RÍO DE JANEIRO.- La candidata oficialista Dilma Rousseff vio reducirse la ventaja sobre sus rivales pero se mantiene como clara favorita a ganar las elecciones presidenciales brasileñas del 3 de octubre, con un 49 por ciento de las preferencias, reveló hoy una encuesta del Instituto Datafolha.
Según el sondeo, la diferencia de la representante del gobernante Partido de los Trabajadores (PT) en relación a sus rivales en la lucha por la sucesión de Luiz Inacio Lula da Silva en el gobierno disminuyó de 12 a siete puntos porcentuales frente a la encuesta anterior, divulgada hace una semana.

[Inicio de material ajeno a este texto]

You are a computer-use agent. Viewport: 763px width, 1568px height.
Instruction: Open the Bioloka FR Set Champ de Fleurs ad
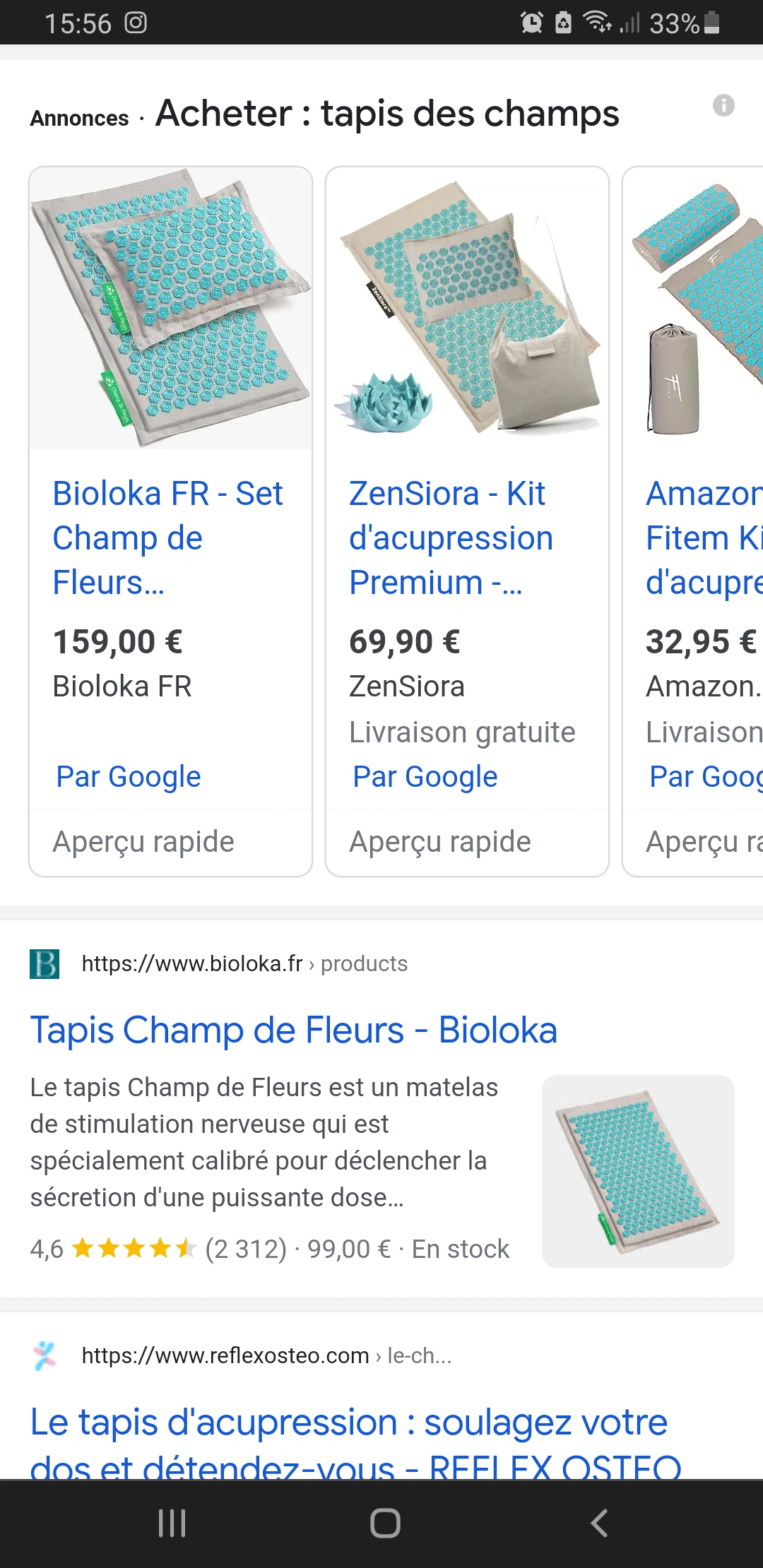coord(168,537)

Mientras que el índice de intención de voto por Rousseff retrocedió dos puntos en este período -del 51 al 49 por ciento-, su principal adversario en la disputa, el socialdemócrata José Serra, logró un avance marginal, al pasar del 27 al 28 por ciento de las preferencias.
La candidata del Partido Verde (PV), Marina Silva, también vio ampliarse su índice de intención de voto del 11 al 13 por ciento, agregó el Datafolha.
Los cambios reflejarían el impacto del reciente escándalo de tráfico de influencias en el gobierno que, en la semana pasada, llevó a la renuncia de la ministra Erenice Guerra, quien sucedió a Rousseff en la jefatura del Gabinete Civil de la Presidencia.
El 52 por ciento de los 12.294 electores entrevistados por el Instituto Datafolha afirmó conocer el escándalo, pero sólo el 13 por ciento dijo estar bien informado sobre el caso.